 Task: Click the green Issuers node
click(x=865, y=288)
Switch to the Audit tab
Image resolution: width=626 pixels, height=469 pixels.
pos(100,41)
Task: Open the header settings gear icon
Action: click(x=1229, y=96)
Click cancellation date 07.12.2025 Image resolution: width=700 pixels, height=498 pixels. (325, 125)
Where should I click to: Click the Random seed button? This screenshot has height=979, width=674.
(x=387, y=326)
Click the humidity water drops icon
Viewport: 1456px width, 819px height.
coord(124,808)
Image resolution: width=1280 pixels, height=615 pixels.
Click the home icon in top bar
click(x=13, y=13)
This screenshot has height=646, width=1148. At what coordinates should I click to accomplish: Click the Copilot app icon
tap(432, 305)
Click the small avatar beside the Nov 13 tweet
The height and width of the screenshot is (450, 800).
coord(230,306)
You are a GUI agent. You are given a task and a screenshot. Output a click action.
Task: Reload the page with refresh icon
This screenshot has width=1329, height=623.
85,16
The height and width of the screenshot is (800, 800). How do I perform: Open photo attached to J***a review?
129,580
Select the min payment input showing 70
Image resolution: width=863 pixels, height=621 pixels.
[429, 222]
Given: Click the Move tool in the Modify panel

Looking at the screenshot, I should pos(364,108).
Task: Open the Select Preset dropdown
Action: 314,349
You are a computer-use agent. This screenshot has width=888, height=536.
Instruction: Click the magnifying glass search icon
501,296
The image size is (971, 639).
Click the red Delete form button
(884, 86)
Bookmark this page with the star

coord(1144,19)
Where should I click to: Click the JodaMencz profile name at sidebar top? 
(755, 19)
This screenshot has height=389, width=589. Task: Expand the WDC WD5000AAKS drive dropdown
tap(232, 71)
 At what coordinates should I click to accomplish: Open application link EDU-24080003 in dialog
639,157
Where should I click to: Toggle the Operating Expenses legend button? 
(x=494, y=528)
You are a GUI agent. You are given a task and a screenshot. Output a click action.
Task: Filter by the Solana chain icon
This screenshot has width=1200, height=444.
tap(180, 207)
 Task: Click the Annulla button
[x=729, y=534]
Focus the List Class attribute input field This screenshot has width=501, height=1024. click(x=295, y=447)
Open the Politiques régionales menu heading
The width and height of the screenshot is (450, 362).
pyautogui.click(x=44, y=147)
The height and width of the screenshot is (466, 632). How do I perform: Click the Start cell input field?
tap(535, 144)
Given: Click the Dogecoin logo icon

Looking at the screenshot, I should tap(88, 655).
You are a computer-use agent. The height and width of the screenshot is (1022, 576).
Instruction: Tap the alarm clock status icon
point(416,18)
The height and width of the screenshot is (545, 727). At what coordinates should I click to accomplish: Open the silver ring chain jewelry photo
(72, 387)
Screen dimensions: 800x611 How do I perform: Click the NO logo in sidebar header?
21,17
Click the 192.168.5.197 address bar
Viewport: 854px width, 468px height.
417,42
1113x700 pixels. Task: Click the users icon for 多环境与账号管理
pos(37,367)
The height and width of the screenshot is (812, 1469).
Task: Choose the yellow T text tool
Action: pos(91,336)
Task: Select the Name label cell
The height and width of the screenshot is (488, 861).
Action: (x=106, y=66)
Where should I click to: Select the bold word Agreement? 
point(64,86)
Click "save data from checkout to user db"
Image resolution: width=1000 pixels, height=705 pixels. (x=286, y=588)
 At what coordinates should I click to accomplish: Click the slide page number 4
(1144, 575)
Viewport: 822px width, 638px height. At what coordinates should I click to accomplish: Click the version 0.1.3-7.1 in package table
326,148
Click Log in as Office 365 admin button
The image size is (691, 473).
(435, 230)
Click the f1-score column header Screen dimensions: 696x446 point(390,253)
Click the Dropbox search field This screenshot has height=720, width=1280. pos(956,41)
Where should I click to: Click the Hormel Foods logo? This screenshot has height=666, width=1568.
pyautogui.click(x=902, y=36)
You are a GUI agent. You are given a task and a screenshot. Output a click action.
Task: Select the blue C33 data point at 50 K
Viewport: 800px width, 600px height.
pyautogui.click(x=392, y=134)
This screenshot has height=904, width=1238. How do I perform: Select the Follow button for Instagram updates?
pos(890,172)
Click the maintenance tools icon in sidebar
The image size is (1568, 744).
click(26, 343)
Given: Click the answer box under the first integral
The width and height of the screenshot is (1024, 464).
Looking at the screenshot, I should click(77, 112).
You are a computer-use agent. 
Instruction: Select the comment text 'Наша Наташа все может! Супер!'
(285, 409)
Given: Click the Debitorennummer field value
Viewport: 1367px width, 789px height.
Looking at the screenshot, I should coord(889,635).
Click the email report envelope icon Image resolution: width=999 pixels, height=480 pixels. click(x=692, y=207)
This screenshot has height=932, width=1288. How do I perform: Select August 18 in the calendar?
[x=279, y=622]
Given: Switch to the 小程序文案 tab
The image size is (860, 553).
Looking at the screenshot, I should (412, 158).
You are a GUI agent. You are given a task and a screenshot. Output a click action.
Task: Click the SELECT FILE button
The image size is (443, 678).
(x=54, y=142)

**WHAT IS BEING ASKED**
Once you have read the data, reproduce all of it exactly.

**SOLUTION TO THE PROBLEM**
 Task: Click the green Issuers node
click(x=865, y=288)
Switch to the Audit tab
Image resolution: width=626 pixels, height=469 pixels.
pos(100,41)
Task: Open the header settings gear icon
Action: click(x=1229, y=96)
Click cancellation date 07.12.2025 Image resolution: width=700 pixels, height=498 pixels. (325, 125)
Where should I click to: Click the Random seed button? This screenshot has height=979, width=674.
(x=387, y=326)
Click the humidity water drops icon
Viewport: 1456px width, 819px height.
coord(124,808)
Image resolution: width=1280 pixels, height=615 pixels.
Click the home icon in top bar
click(x=13, y=13)
This screenshot has height=646, width=1148. At what coordinates should I click to accomplish: Click the Copilot app icon
tap(432, 305)
Click the small avatar beside the Nov 13 tweet
The height and width of the screenshot is (450, 800).
coord(230,306)
You are a GUI agent. You are given a task and a screenshot. Output a click action.
Task: Reload the page with refresh icon
This screenshot has width=1329, height=623.
85,16
The height and width of the screenshot is (800, 800). How do I perform: Open photo attached to J***a review?
129,580
Select the min payment input showing 70
Image resolution: width=863 pixels, height=621 pixels.
[429, 222]
Given: Click the Move tool in the Modify panel

Looking at the screenshot, I should pos(364,108).
Task: Open the Select Preset dropdown
Action: 314,349
You are a computer-use agent. This screenshot has width=888, height=536.
Instruction: Click the magnifying glass search icon
501,296
The image size is (971, 639).
Click the red Delete form button
(884, 86)
Bookmark this page with the star

coord(1144,19)
Where should I click to: Click the JodaMencz profile name at sidebar top? 
(755, 19)
This screenshot has height=389, width=589. Task: Expand the WDC WD5000AAKS drive dropdown
tap(232, 71)
 At what coordinates should I click to accomplish: Open application link EDU-24080003 in dialog
639,157
Where should I click to: Toggle the Operating Expenses legend button? 
(x=494, y=528)
You are a GUI agent. You are given a task and a screenshot. Output a click action.
Task: Filter by the Solana chain icon
This screenshot has width=1200, height=444.
tap(180, 207)
 Task: Click the Annulla button
[x=729, y=534]
Focus the List Class attribute input field This screenshot has width=501, height=1024. click(x=295, y=447)
Open the Politiques régionales menu heading
The width and height of the screenshot is (450, 362).
pyautogui.click(x=44, y=147)
The height and width of the screenshot is (466, 632). How do I perform: Click the Start cell input field?
tap(535, 144)
Given: Click the Dogecoin logo icon

Looking at the screenshot, I should tap(88, 655).
You are a computer-use agent. The height and width of the screenshot is (1022, 576).
Instruction: Tap the alarm clock status icon
point(416,18)
The height and width of the screenshot is (545, 727). At what coordinates should I click to accomplish: Open the silver ring chain jewelry photo
(72, 387)
Screen dimensions: 800x611 How do I perform: Click the NO logo in sidebar header?
21,17
Click the 192.168.5.197 address bar
Viewport: 854px width, 468px height.
417,42
1113x700 pixels. Task: Click the users icon for 多环境与账号管理
pos(37,367)
The height and width of the screenshot is (812, 1469).
Task: Choose the yellow T text tool
Action: pos(91,336)
Task: Select the Name label cell
The height and width of the screenshot is (488, 861).
Action: (x=106, y=66)
Where should I click to: Select the bold word Agreement? 
point(64,86)
Click "save data from checkout to user db"
Image resolution: width=1000 pixels, height=705 pixels. (x=286, y=588)
 At what coordinates should I click to accomplish: Click the slide page number 4
(1144, 575)
Viewport: 822px width, 638px height. At what coordinates should I click to accomplish: Click the version 0.1.3-7.1 in package table
326,148
Click Log in as Office 365 admin button
The image size is (691, 473).
(435, 230)
Click the f1-score column header Screen dimensions: 696x446 point(390,253)
Click the Dropbox search field This screenshot has height=720, width=1280. pos(956,41)
Where should I click to: Click the Hormel Foods logo? This screenshot has height=666, width=1568.
pyautogui.click(x=902, y=36)
You are a GUI agent. You are given a task and a screenshot. Output a click action.
Task: Select the blue C33 data point at 50 K
Viewport: 800px width, 600px height.
pyautogui.click(x=392, y=134)
This screenshot has height=904, width=1238. How do I perform: Select the Follow button for Instagram updates?
pos(890,172)
Click the maintenance tools icon in sidebar
The image size is (1568, 744).
click(26, 343)
Given: Click the answer box under the first integral
The width and height of the screenshot is (1024, 464).
Looking at the screenshot, I should click(77, 112).
You are a computer-use agent. 
Instruction: Select the comment text 'Наша Наташа все может! Супер!'
(285, 409)
Given: Click the Debitorennummer field value
Viewport: 1367px width, 789px height.
Looking at the screenshot, I should coord(889,635).
Click the email report envelope icon Image resolution: width=999 pixels, height=480 pixels. click(x=692, y=207)
This screenshot has height=932, width=1288. How do I perform: Select August 18 in the calendar?
[x=279, y=622]
Given: Switch to the 小程序文案 tab
The image size is (860, 553).
Looking at the screenshot, I should (412, 158).
You are a GUI agent. You are given a task and a screenshot. Output a click action.
Task: Click the SELECT FILE button
The image size is (443, 678).
(x=54, y=142)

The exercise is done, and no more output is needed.